*ACTIVITY*
Your answer should be an exact copy of the data.

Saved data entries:

=== Section Start ===

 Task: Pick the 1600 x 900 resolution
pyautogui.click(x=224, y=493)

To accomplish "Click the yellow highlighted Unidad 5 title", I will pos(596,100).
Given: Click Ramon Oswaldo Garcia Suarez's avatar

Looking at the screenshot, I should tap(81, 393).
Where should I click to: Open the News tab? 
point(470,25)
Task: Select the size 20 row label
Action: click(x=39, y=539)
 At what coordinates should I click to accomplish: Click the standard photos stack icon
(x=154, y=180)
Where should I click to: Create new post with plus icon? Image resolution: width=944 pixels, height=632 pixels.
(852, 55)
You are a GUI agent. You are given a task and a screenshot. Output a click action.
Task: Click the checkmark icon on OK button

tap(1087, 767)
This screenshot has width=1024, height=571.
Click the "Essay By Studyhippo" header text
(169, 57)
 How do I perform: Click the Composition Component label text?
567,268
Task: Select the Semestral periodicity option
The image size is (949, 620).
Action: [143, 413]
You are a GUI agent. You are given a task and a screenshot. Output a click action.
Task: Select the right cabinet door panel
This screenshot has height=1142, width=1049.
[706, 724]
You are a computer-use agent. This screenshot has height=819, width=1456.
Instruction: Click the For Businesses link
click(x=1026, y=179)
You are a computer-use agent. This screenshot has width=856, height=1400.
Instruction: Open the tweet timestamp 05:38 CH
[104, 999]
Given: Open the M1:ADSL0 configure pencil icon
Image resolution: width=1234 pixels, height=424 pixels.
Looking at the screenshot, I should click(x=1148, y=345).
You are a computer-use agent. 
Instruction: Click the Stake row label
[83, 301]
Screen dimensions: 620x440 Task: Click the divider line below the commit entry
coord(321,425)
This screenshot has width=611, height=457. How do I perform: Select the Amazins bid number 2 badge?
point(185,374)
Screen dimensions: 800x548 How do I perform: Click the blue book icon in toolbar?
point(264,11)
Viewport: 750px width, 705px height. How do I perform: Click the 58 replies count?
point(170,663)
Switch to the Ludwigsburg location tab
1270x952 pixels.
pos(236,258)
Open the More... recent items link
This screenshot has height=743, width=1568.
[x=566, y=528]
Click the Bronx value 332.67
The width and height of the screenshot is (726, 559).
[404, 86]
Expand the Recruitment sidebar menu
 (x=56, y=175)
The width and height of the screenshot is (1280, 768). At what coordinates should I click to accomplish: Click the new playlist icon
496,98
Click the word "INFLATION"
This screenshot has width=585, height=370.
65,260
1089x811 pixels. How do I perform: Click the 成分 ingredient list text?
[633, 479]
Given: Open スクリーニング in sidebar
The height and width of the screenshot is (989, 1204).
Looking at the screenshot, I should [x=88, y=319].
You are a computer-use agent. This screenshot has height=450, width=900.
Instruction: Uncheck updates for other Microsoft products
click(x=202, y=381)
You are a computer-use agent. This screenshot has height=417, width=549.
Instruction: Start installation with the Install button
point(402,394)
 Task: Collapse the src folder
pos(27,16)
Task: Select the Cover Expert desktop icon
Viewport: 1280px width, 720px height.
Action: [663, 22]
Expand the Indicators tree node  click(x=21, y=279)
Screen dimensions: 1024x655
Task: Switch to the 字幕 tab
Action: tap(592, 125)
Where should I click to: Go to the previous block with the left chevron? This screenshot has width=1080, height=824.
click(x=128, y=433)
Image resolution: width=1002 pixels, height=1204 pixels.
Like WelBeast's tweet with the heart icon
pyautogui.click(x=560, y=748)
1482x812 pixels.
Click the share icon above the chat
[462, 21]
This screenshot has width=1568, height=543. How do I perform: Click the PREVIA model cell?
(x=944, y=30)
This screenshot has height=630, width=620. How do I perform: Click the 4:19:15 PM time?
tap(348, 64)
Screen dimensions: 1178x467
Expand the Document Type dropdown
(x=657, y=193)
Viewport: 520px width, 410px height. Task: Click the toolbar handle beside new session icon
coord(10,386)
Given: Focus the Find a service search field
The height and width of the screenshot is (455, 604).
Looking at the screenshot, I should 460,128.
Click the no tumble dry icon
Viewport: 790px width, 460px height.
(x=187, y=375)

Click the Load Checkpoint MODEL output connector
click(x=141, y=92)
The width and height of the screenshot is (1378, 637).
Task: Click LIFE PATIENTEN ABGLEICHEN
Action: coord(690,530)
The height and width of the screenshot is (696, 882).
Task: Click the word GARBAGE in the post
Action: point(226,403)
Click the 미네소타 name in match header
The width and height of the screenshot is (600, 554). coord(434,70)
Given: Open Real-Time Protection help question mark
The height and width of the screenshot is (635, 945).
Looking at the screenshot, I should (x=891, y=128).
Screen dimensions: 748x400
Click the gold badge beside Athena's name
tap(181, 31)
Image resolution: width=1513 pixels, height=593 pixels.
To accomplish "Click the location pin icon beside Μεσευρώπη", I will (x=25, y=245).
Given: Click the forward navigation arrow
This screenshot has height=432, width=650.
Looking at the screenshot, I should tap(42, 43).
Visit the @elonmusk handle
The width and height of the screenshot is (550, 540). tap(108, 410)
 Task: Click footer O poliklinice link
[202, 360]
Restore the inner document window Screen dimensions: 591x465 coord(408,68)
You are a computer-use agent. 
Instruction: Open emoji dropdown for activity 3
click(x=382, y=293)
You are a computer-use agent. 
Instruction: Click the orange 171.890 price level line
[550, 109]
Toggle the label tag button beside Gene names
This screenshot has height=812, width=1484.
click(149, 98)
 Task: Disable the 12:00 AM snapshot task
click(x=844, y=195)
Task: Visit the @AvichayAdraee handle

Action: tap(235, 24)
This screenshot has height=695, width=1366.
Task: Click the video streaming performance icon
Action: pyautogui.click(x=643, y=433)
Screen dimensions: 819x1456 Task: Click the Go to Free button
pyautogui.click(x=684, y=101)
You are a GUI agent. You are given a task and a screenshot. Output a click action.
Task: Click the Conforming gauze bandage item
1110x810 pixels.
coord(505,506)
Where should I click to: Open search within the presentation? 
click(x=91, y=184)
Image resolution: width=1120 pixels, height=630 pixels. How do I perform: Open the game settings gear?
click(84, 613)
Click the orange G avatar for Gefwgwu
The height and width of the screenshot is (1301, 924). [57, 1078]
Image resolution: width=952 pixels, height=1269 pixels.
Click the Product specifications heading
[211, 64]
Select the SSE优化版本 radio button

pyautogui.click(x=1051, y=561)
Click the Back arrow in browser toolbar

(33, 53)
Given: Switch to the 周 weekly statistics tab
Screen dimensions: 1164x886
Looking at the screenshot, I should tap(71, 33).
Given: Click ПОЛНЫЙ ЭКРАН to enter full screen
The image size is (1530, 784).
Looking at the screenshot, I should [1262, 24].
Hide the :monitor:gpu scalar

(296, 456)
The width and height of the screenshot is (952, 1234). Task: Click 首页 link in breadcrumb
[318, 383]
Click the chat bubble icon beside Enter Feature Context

=== Section End ===

*WORKED SOLUTION*
 Task: Pick the 1600 x 900 resolution
pyautogui.click(x=224, y=493)

To accomplish "Click the yellow highlighted Unidad 5 title", I will pos(596,100).
Given: Click Ramon Oswaldo Garcia Suarez's avatar

Looking at the screenshot, I should tap(81, 393).
Where should I click to: Open the News tab? 
point(470,25)
Task: Select the size 20 row label
Action: click(x=39, y=539)
 At what coordinates should I click to accomplish: Click the standard photos stack icon
(x=154, y=180)
Where should I click to: Create new post with plus icon? Image resolution: width=944 pixels, height=632 pixels.
(852, 55)
You are a GUI agent. You are given a task and a screenshot. Output a click action.
Task: Click the checkmark icon on OK button

tap(1087, 767)
This screenshot has width=1024, height=571.
Click the "Essay By Studyhippo" header text
(169, 57)
 How do I perform: Click the Composition Component label text?
567,268
Task: Select the Semestral periodicity option
The image size is (949, 620).
Action: [143, 413]
You are a GUI agent. You are given a task and a screenshot. Output a click action.
Task: Select the right cabinet door panel
This screenshot has height=1142, width=1049.
[706, 724]
You are a computer-use agent. This screenshot has height=819, width=1456.
Instruction: Click the For Businesses link
click(x=1026, y=179)
You are a computer-use agent. This screenshot has width=856, height=1400.
Instruction: Open the tweet timestamp 05:38 CH
[104, 999]
Given: Open the M1:ADSL0 configure pencil icon
Image resolution: width=1234 pixels, height=424 pixels.
Looking at the screenshot, I should click(x=1148, y=345).
You are a computer-use agent. 
Instruction: Click the Stake row label
[83, 301]
Screen dimensions: 620x440 Task: Click the divider line below the commit entry
coord(321,425)
This screenshot has width=611, height=457. How do I perform: Select the Amazins bid number 2 badge?
point(185,374)
Screen dimensions: 800x548 How do I perform: Click the blue book icon in toolbar?
point(264,11)
Viewport: 750px width, 705px height. How do I perform: Click the 58 replies count?
point(170,663)
Switch to the Ludwigsburg location tab
1270x952 pixels.
pos(236,258)
Open the More... recent items link
This screenshot has height=743, width=1568.
[x=566, y=528]
Click the Bronx value 332.67
The width and height of the screenshot is (726, 559).
[404, 86]
Expand the Recruitment sidebar menu
 (x=56, y=175)
The width and height of the screenshot is (1280, 768). At what coordinates should I click to accomplish: Click the new playlist icon
496,98
Click the word "INFLATION"
This screenshot has width=585, height=370.
65,260
1089x811 pixels. How do I perform: Click the 成分 ingredient list text?
[633, 479]
Given: Open スクリーニング in sidebar
The height and width of the screenshot is (989, 1204).
Looking at the screenshot, I should [x=88, y=319].
You are a computer-use agent. This screenshot has height=450, width=900.
Instruction: Uncheck updates for other Microsoft products
click(x=202, y=381)
You are a computer-use agent. This screenshot has height=417, width=549.
Instruction: Start installation with the Install button
point(402,394)
 Task: Collapse the src folder
pos(27,16)
Task: Select the Cover Expert desktop icon
Viewport: 1280px width, 720px height.
Action: [663, 22]
Expand the Indicators tree node  click(x=21, y=279)
Screen dimensions: 1024x655
Task: Switch to the 字幕 tab
Action: tap(592, 125)
Where should I click to: Go to the previous block with the left chevron? This screenshot has width=1080, height=824.
click(x=128, y=433)
Image resolution: width=1002 pixels, height=1204 pixels.
Like WelBeast's tweet with the heart icon
pyautogui.click(x=560, y=748)
1482x812 pixels.
Click the share icon above the chat
[462, 21]
This screenshot has width=1568, height=543. How do I perform: Click the PREVIA model cell?
(x=944, y=30)
This screenshot has height=630, width=620. How do I perform: Click the 4:19:15 PM time?
tap(348, 64)
Screen dimensions: 1178x467
Expand the Document Type dropdown
(x=657, y=193)
Viewport: 520px width, 410px height. Task: Click the toolbar handle beside new session icon
coord(10,386)
Given: Focus the Find a service search field
The height and width of the screenshot is (455, 604).
Looking at the screenshot, I should 460,128.
Click the no tumble dry icon
Viewport: 790px width, 460px height.
(x=187, y=375)

Click the Load Checkpoint MODEL output connector
click(x=141, y=92)
The width and height of the screenshot is (1378, 637).
Task: Click LIFE PATIENTEN ABGLEICHEN
Action: coord(690,530)
The height and width of the screenshot is (696, 882).
Task: Click the word GARBAGE in the post
Action: point(226,403)
Click the 미네소타 name in match header
The width and height of the screenshot is (600, 554). coord(434,70)
Given: Open Real-Time Protection help question mark
The height and width of the screenshot is (635, 945).
Looking at the screenshot, I should (x=891, y=128).
Screen dimensions: 748x400
Click the gold badge beside Athena's name
tap(181, 31)
Image resolution: width=1513 pixels, height=593 pixels.
To accomplish "Click the location pin icon beside Μεσευρώπη", I will (x=25, y=245).
Given: Click the forward navigation arrow
This screenshot has height=432, width=650.
Looking at the screenshot, I should tap(42, 43).
Visit the @elonmusk handle
The width and height of the screenshot is (550, 540). tap(108, 410)
 Task: Click footer O poliklinice link
[202, 360]
Restore the inner document window Screen dimensions: 591x465 coord(408,68)
You are a computer-use agent. 
Instruction: Open emoji dropdown for activity 3
click(x=382, y=293)
You are a computer-use agent. 
Instruction: Click the orange 171.890 price level line
[550, 109]
Toggle the label tag button beside Gene names
This screenshot has height=812, width=1484.
click(149, 98)
 Task: Disable the 12:00 AM snapshot task
click(x=844, y=195)
Task: Visit the @AvichayAdraee handle

Action: tap(235, 24)
This screenshot has height=695, width=1366.
Task: Click the video streaming performance icon
Action: pyautogui.click(x=643, y=433)
Screen dimensions: 819x1456 Task: Click the Go to Free button
pyautogui.click(x=684, y=101)
You are a GUI agent. You are given a task and a screenshot. Output a click action.
Task: Click the Conforming gauze bandage item
1110x810 pixels.
coord(505,506)
Where should I click to: Open search within the presentation? 
click(x=91, y=184)
Image resolution: width=1120 pixels, height=630 pixels. How do I perform: Open the game settings gear?
click(84, 613)
Click the orange G avatar for Gefwgwu
The height and width of the screenshot is (1301, 924). [57, 1078]
Image resolution: width=952 pixels, height=1269 pixels.
Click the Product specifications heading
[211, 64]
Select the SSE优化版本 radio button

pyautogui.click(x=1051, y=561)
Click the Back arrow in browser toolbar

(33, 53)
Given: Switch to the 周 weekly statistics tab
Screen dimensions: 1164x886
Looking at the screenshot, I should tap(71, 33).
Given: Click ПОЛНЫЙ ЭКРАН to enter full screen
The image size is (1530, 784).
Looking at the screenshot, I should [1262, 24].
Hide the :monitor:gpu scalar

(296, 456)
The width and height of the screenshot is (952, 1234). Task: Click 首页 link in breadcrumb
[318, 383]
Click the chat bubble icon beside Enter Feature Context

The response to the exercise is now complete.